* Exercise brief *
Copy out every one of the rows below verbatim, keeping each character as it appears.

# start of Data to use

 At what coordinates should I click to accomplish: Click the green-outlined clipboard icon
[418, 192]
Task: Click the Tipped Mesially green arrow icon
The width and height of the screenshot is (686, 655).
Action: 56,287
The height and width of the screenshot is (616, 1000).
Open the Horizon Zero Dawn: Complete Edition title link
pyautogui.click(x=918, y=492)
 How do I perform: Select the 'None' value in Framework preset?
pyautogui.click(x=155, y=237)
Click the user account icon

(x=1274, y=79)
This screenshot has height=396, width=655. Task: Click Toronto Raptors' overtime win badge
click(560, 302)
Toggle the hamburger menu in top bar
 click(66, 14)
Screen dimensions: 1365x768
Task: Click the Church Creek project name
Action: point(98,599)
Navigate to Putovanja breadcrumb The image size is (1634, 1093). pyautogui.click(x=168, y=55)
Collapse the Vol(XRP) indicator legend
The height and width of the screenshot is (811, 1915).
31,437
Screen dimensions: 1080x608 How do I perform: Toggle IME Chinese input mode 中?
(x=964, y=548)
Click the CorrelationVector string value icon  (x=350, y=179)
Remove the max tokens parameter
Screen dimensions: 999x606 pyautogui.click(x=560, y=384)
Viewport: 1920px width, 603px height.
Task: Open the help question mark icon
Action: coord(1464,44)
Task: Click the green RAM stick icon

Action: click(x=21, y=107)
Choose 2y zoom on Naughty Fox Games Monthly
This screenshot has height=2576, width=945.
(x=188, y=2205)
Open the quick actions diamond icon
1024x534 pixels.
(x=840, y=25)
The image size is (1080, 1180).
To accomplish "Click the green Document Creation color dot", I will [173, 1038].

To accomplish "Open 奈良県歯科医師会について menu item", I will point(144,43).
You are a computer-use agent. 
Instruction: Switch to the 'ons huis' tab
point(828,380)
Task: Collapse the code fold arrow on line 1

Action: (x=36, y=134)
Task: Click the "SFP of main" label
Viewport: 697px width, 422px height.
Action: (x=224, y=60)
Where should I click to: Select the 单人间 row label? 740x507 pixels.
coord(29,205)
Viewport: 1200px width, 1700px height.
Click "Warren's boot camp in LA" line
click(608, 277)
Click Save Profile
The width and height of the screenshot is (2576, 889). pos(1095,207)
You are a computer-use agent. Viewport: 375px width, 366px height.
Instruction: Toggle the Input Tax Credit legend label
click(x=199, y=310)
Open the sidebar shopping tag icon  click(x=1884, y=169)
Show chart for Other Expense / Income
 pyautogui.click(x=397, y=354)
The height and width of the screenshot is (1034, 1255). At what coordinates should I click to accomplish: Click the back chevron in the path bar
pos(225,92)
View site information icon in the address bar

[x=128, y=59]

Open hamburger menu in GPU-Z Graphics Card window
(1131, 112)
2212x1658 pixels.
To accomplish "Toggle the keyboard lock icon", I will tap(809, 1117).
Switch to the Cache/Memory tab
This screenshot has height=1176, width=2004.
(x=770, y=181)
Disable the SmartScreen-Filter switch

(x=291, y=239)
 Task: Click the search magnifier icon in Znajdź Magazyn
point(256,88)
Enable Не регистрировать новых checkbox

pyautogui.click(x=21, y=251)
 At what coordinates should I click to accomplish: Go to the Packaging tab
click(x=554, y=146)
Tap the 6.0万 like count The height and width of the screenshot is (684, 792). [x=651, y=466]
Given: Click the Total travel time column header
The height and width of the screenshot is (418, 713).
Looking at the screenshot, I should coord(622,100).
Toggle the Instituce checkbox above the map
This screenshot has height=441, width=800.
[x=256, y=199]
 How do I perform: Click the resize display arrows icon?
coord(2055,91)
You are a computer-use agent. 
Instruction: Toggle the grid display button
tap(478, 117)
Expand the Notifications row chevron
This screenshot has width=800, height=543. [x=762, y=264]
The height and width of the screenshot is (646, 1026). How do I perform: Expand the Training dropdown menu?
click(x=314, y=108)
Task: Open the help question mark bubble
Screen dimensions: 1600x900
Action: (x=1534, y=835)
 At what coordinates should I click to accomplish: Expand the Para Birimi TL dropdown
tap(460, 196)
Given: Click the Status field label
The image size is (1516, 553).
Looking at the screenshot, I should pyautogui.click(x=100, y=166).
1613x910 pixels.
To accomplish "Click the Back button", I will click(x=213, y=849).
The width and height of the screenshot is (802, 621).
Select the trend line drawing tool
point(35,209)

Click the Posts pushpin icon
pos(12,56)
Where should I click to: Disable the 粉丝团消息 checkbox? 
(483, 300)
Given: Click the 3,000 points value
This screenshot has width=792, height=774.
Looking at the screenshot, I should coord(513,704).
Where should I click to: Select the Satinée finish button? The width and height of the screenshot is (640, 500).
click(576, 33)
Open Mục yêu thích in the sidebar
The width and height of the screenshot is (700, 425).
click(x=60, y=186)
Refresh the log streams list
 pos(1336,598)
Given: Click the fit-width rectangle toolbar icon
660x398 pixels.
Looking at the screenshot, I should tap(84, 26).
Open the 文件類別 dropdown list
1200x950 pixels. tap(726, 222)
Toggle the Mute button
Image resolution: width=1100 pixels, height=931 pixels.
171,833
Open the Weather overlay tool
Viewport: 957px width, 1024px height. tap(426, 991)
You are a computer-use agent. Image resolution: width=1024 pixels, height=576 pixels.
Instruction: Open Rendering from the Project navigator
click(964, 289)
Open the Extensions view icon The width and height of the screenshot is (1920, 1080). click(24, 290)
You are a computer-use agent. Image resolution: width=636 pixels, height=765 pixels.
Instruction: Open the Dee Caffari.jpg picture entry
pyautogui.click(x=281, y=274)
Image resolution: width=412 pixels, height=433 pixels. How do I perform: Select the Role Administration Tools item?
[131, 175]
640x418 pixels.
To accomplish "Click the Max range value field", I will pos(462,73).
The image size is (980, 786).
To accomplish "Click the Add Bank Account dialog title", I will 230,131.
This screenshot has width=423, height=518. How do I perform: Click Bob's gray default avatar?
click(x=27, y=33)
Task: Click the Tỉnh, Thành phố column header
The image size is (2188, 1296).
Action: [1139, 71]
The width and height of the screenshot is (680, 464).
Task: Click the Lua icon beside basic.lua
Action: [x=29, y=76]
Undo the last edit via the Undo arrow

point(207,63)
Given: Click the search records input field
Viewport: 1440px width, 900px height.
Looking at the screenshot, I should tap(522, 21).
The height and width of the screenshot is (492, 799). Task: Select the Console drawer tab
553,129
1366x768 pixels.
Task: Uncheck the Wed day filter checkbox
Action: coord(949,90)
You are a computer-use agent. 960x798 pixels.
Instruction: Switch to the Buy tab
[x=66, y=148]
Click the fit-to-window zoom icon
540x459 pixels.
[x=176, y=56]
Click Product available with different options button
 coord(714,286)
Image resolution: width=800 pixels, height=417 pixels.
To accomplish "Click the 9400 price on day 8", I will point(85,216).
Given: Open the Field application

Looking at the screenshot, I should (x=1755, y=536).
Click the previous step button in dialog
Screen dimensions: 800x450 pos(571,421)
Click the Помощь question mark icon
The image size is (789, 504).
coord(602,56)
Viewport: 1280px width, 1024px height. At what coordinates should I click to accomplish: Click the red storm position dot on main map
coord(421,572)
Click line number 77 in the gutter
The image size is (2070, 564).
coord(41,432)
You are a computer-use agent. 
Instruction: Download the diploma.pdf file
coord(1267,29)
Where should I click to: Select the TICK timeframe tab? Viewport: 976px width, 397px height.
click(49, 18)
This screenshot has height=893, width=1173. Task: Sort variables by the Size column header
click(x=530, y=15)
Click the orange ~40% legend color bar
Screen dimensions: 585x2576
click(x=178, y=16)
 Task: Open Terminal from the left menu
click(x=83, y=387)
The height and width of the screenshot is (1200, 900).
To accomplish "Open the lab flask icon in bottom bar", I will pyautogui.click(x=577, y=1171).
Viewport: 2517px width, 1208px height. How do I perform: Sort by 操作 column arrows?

# end of Data to use

* The answer *
 At what coordinates should I click to accomplish: Click the green-outlined clipboard icon
[418, 192]
Task: Click the Tipped Mesially green arrow icon
The width and height of the screenshot is (686, 655).
Action: 56,287
The height and width of the screenshot is (616, 1000).
Open the Horizon Zero Dawn: Complete Edition title link
pyautogui.click(x=918, y=492)
 How do I perform: Select the 'None' value in Framework preset?
pyautogui.click(x=155, y=237)
Click the user account icon

(x=1274, y=79)
This screenshot has height=396, width=655. Task: Click Toronto Raptors' overtime win badge
click(560, 302)
Toggle the hamburger menu in top bar
 click(66, 14)
Screen dimensions: 1365x768
Task: Click the Church Creek project name
Action: point(98,599)
Navigate to Putovanja breadcrumb The image size is (1634, 1093). pyautogui.click(x=168, y=55)
Collapse the Vol(XRP) indicator legend
The height and width of the screenshot is (811, 1915).
31,437
Screen dimensions: 1080x608 How do I perform: Toggle IME Chinese input mode 中?
(x=964, y=548)
Click the CorrelationVector string value icon  (x=350, y=179)
Remove the max tokens parameter
Screen dimensions: 999x606 pyautogui.click(x=560, y=384)
Viewport: 1920px width, 603px height.
Task: Open the help question mark icon
Action: coord(1464,44)
Task: Click the green RAM stick icon

Action: click(x=21, y=107)
Choose 2y zoom on Naughty Fox Games Monthly
This screenshot has height=2576, width=945.
(x=188, y=2205)
Open the quick actions diamond icon
1024x534 pixels.
(x=840, y=25)
The image size is (1080, 1180).
To accomplish "Click the green Document Creation color dot", I will [173, 1038].

To accomplish "Open 奈良県歯科医師会について menu item", I will point(144,43).
You are a computer-use agent. 
Instruction: Switch to the 'ons huis' tab
point(828,380)
Task: Collapse the code fold arrow on line 1

Action: (x=36, y=134)
Task: Click the "SFP of main" label
Viewport: 697px width, 422px height.
Action: (x=224, y=60)
Where should I click to: Select the 单人间 row label? 740x507 pixels.
coord(29,205)
Viewport: 1200px width, 1700px height.
Click "Warren's boot camp in LA" line
click(608, 277)
Click Save Profile
The width and height of the screenshot is (2576, 889). pos(1095,207)
You are a computer-use agent. Viewport: 375px width, 366px height.
Instruction: Toggle the Input Tax Credit legend label
click(x=199, y=310)
Open the sidebar shopping tag icon  click(x=1884, y=169)
Show chart for Other Expense / Income
 pyautogui.click(x=397, y=354)
The height and width of the screenshot is (1034, 1255). At what coordinates should I click to accomplish: Click the back chevron in the path bar
pos(225,92)
View site information icon in the address bar

[x=128, y=59]

Open hamburger menu in GPU-Z Graphics Card window
(1131, 112)
2212x1658 pixels.
To accomplish "Toggle the keyboard lock icon", I will tap(809, 1117).
Switch to the Cache/Memory tab
This screenshot has height=1176, width=2004.
(x=770, y=181)
Disable the SmartScreen-Filter switch

(x=291, y=239)
 Task: Click the search magnifier icon in Znajdź Magazyn
point(256,88)
Enable Не регистрировать новых checkbox

pyautogui.click(x=21, y=251)
 At what coordinates should I click to accomplish: Go to the Packaging tab
click(x=554, y=146)
Tap the 6.0万 like count The height and width of the screenshot is (684, 792). [x=651, y=466]
Given: Click the Total travel time column header
The height and width of the screenshot is (418, 713).
Looking at the screenshot, I should coord(622,100).
Toggle the Instituce checkbox above the map
This screenshot has height=441, width=800.
[x=256, y=199]
 How do I perform: Click the resize display arrows icon?
coord(2055,91)
You are a computer-use agent. 
Instruction: Toggle the grid display button
tap(478, 117)
Expand the Notifications row chevron
This screenshot has width=800, height=543. [x=762, y=264]
The height and width of the screenshot is (646, 1026). How do I perform: Expand the Training dropdown menu?
click(x=314, y=108)
Task: Open the help question mark bubble
Screen dimensions: 1600x900
Action: (x=1534, y=835)
 At what coordinates should I click to accomplish: Expand the Para Birimi TL dropdown
tap(460, 196)
Given: Click the Status field label
The image size is (1516, 553).
Looking at the screenshot, I should pyautogui.click(x=100, y=166).
1613x910 pixels.
To accomplish "Click the Back button", I will click(x=213, y=849).
The width and height of the screenshot is (802, 621).
Select the trend line drawing tool
point(35,209)

Click the Posts pushpin icon
pos(12,56)
Where should I click to: Disable the 粉丝团消息 checkbox? 
(483, 300)
Given: Click the 3,000 points value
This screenshot has width=792, height=774.
Looking at the screenshot, I should coord(513,704).
Where should I click to: Select the Satinée finish button? The width and height of the screenshot is (640, 500).
click(576, 33)
Open Mục yêu thích in the sidebar
The width and height of the screenshot is (700, 425).
click(x=60, y=186)
Refresh the log streams list
 pos(1336,598)
Given: Click the fit-width rectangle toolbar icon
660x398 pixels.
Looking at the screenshot, I should tap(84, 26).
Open the 文件類別 dropdown list
1200x950 pixels. tap(726, 222)
Toggle the Mute button
Image resolution: width=1100 pixels, height=931 pixels.
171,833
Open the Weather overlay tool
Viewport: 957px width, 1024px height. tap(426, 991)
You are a computer-use agent. Image resolution: width=1024 pixels, height=576 pixels.
Instruction: Open Rendering from the Project navigator
click(964, 289)
Open the Extensions view icon The width and height of the screenshot is (1920, 1080). click(24, 290)
You are a computer-use agent. Image resolution: width=636 pixels, height=765 pixels.
Instruction: Open the Dee Caffari.jpg picture entry
pyautogui.click(x=281, y=274)
Image resolution: width=412 pixels, height=433 pixels. How do I perform: Select the Role Administration Tools item?
[131, 175]
640x418 pixels.
To accomplish "Click the Max range value field", I will pos(462,73).
The image size is (980, 786).
To accomplish "Click the Add Bank Account dialog title", I will 230,131.
This screenshot has width=423, height=518. How do I perform: Click Bob's gray default avatar?
click(x=27, y=33)
Task: Click the Tỉnh, Thành phố column header
The image size is (2188, 1296).
Action: [1139, 71]
The width and height of the screenshot is (680, 464).
Task: Click the Lua icon beside basic.lua
Action: [x=29, y=76]
Undo the last edit via the Undo arrow

point(207,63)
Given: Click the search records input field
Viewport: 1440px width, 900px height.
Looking at the screenshot, I should tap(522, 21).
The height and width of the screenshot is (492, 799). Task: Select the Console drawer tab
553,129
1366x768 pixels.
Task: Uncheck the Wed day filter checkbox
Action: coord(949,90)
You are a computer-use agent. 960x798 pixels.
Instruction: Switch to the Buy tab
[x=66, y=148]
Click the fit-to-window zoom icon
540x459 pixels.
[x=176, y=56]
Click Product available with different options button
 coord(714,286)
Image resolution: width=800 pixels, height=417 pixels.
To accomplish "Click the 9400 price on day 8", I will point(85,216).
Given: Open the Field application

Looking at the screenshot, I should (x=1755, y=536).
Click the previous step button in dialog
Screen dimensions: 800x450 pos(571,421)
Click the Помощь question mark icon
The image size is (789, 504).
coord(602,56)
Viewport: 1280px width, 1024px height. At what coordinates should I click to accomplish: Click the red storm position dot on main map
coord(421,572)
Click line number 77 in the gutter
The image size is (2070, 564).
coord(41,432)
You are a computer-use agent. 
Instruction: Download the diploma.pdf file
coord(1267,29)
Where should I click to: Select the TICK timeframe tab? Viewport: 976px width, 397px height.
click(49, 18)
This screenshot has height=893, width=1173. Task: Sort variables by the Size column header
click(x=530, y=15)
Click the orange ~40% legend color bar
Screen dimensions: 585x2576
click(x=178, y=16)
 Task: Open Terminal from the left menu
click(x=83, y=387)
The height and width of the screenshot is (1200, 900).
To accomplish "Open the lab flask icon in bottom bar", I will pyautogui.click(x=577, y=1171).
Viewport: 2517px width, 1208px height. How do I perform: Sort by 操作 column arrows?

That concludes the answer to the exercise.